Quanto a Montesquieu, que publicou o Espírito das Leis em 1748, passava em sua cabeça a idéia de que o chefe do Executivo pudesse editar algo como “medida provisória”? Não, por isso mesmo ele concebeu a separação dos poderes. Se o Executivo legisla como faz nosso atual Presidente, ele sai de sua função preponderante. Montesquieu sabia que o homem, ao receber poder, teria sempre a tendência a abusar. Daí veio a idéia da separação, com o fim de limitar os poderes. Sem ela, haveria uma grande injustiça. Que época é essa, 1748, em que Montesquieu elabora a idéia da limitação de poderes por meio da separação deles? Iluminismo, que foi seguido pela Revolução Francesa, com a implementação da limitação do poder. A partir daí, que tipo de Estado temos? Estado de Direito, limitado pela Lei, elaborada pelo Parlamento. Mas que tipo de normas e de concepção existirá e vigorará de forma a mudar a idéia de que, daí para frente, tem-se um Estado liberal, que sucedeu o Estado absoluto? A idéia é de liberdade. Se a idéia é de liberdade, o Parlamento é muito demandado? Não, pois o Estado liberal é mínimo, absenteísta, e não deve intervir tanto. A regra do Estado de Direito é que o indivíduo pode fazer tudo que a lei não proíba nem ser obrigado a fazer o que a lei não mande, enquanto o contrário serve para a Administração: ela só pode fazer o que a lei permite, e não pode fazer nada mais.

*O que fazer*.
**a)** Relacione todos os tipos de Estado nomeados no trecho sobre Montesquieu.
**b)** Segundo o trecho sobre Montesquieu, em que ano foi publicado o Espírito das Leis?
**c)** Prossiga o trecho sobre Montesquieu a partir da última frase apresentada.
A listagem não guarda relação com o trecho sobre Montesquieu.

*Dados fornecidos*.
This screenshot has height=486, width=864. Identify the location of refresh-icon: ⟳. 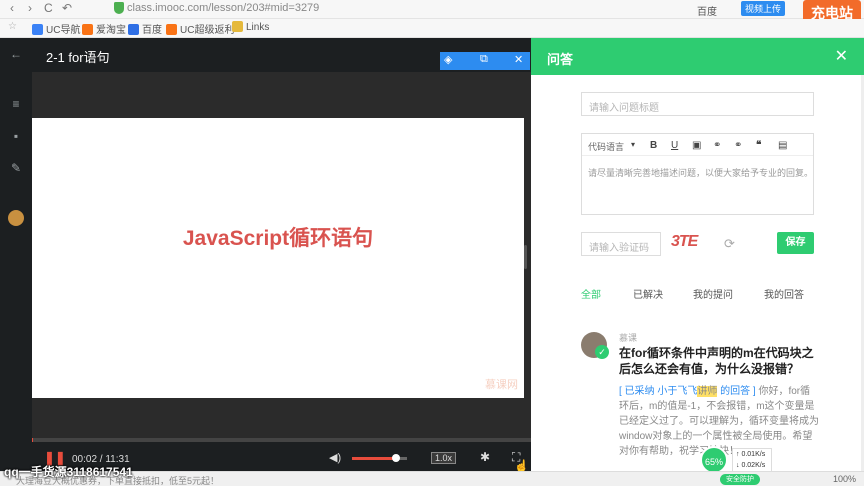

*Conjunto de respostas*.
**a)** Estado de Direito; Estado liberal; Estado absoluto.

**b)** Em 1748.

**c)**
Para o Estado mínimo, o raciocínio que se tinha era que, quanto mais lei, menos liberdades. Nós estamos obrigados a fazer ou a deixar de fazer algo senão em virtude de lei? Não; quanto mais lei, mais regulamentação, e menos liberdade. A idéia, portanto, é de que quanto menos lei, melhor. A sociedade, de acordo com os adeptos da teoria liberal, se regularia sozinha.

E o Estado posterior? Na época do Estado social se entendeu que o Estado liberal clássico não permitia que aqueles direitos previstos para todos pudessem ser materialmente exercidos por todos. Esse Estado, então, assumiu uma posição ativa, intervencionista, atuante, trazendo, por exemplo, serviços básicos. Mas o Estado não pode dar um passo sem que a Lei o autorize, então o Parlamento teve que sair de sua tranqüilidade.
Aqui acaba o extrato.